So today I'm doing Wine and Love again, hosted by Suki! Here we talk about the things making us reach for the wine glass (or alcoholic beverage of choice) and the things we love this week!

Wine

  • Didn't get a job I interviewed for. Spent almost a whole day in interviews too. While it was a good experience overall, and looking back it may not have been the best fit, I still can't say I was too pleased to get that news.
  • I'm slowly getting sick. Every morning I can feel my throat aching a little more, and I'm just waiting for it to blossom into a full blown cold. Definitely need to sleep much this weekend.
  • Eaten poorly the last while. Given in to stress/emotional eating a few too many times.

Love

  • I'm feeling a renewed passion for blogging and vlogging. Been reading and watching more and feeling excited, with some new ideas of things to do and maybe some new projects coming up. GFM's been writing some drabbles lately, which has got me thinking about trying my hand at some creative writing as well.
  • I've been trying to walk a bit. I'm aiming for just a short, 10 minute walk every day, just to get moving a little bit. I've also been trying to keep off my phone, mostly, and do a bit of walking meditation. It's nice because it's very hard to say "nah, I don't have time for that." Cause I totally do. Though the weather lately has been the biggest deterrent. But it's been nice.
  • I'm getting a handle on things at work. Saying that may be the kiss of death, of course, but I'm getting there, for now.

What are you loving, and not loving this week?

▶ REQUIRED TASK 1:
In the blog post, how long is the walk the writer aims to take every day?
▶ REQUIRED TASK 2:
Give everything in the blog post from "So today I'm" down to "much this weekend.", swapping "job" for "position".

▶ EXTRACTED DATA:
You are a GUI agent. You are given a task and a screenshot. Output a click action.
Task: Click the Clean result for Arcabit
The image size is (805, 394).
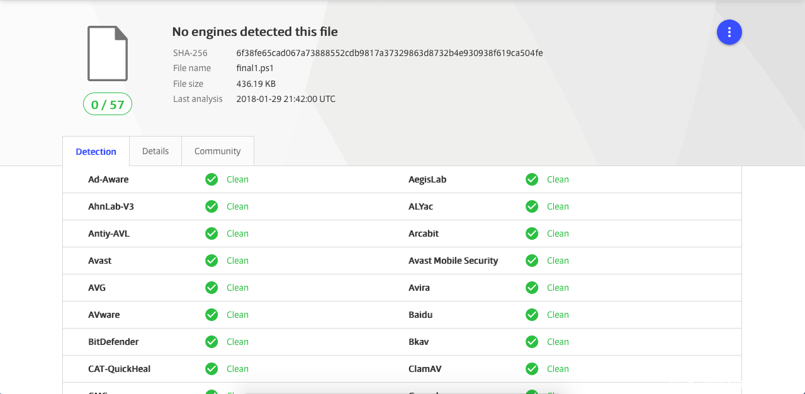558,234
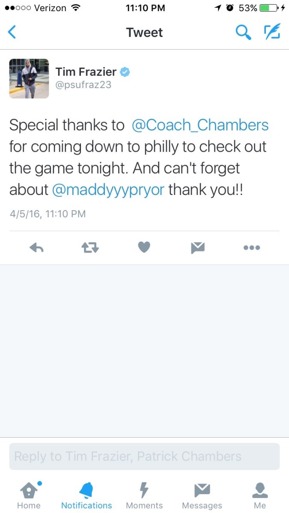Open search with magnifying glass icon

tap(243, 32)
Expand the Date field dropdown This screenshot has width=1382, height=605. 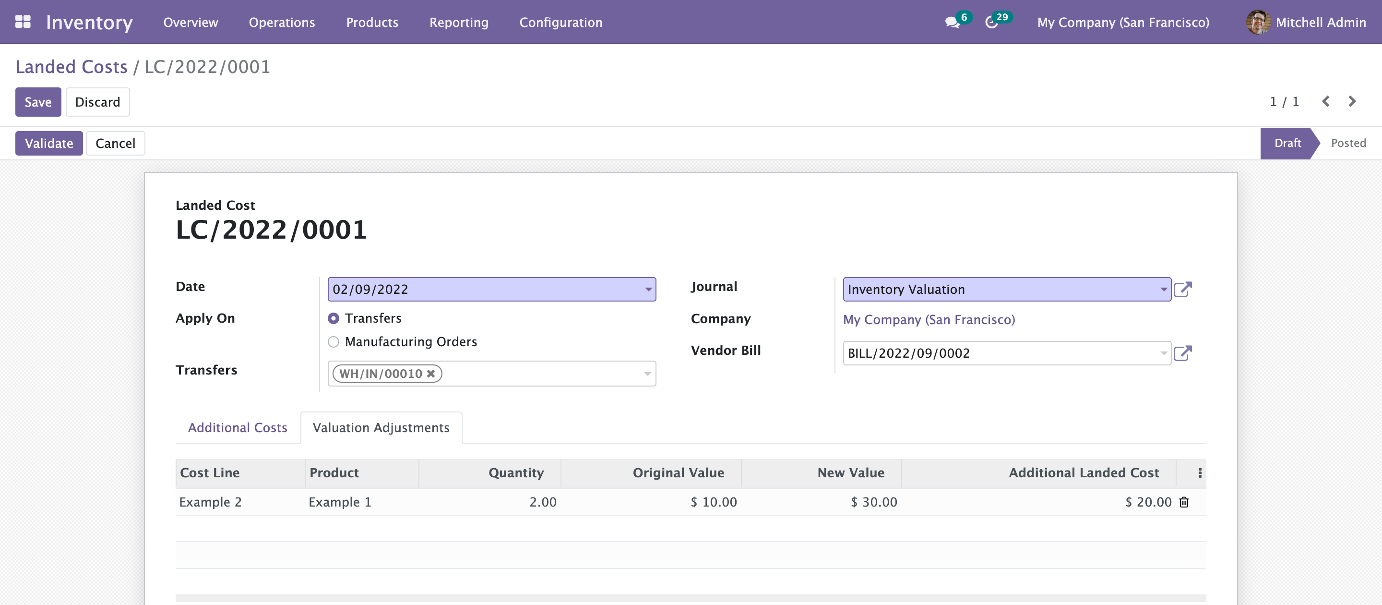(x=648, y=289)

▶ TASK RESULT 1:
A short, 10-minute walk.

▶ TASK RESULT 2:
So today I'm doing Wine and Love again, hosted by Suki! Here we talk about the things making us reach for the wine glass (or alcoholic beverage of choice) and the things we love this week!

Wine

  • Didn't get a position I interviewed for. Spent almost a whole day in interviews too. While it was a good experience overall, and looking back it may not have been the best fit, I still can't say I was too pleased to get that news.
  • I'm slowly getting sick. Every morning I can feel my throat aching a little more, and I'm just waiting for it to blossom into a full blown cold. Definitely need to sleep much this weekend.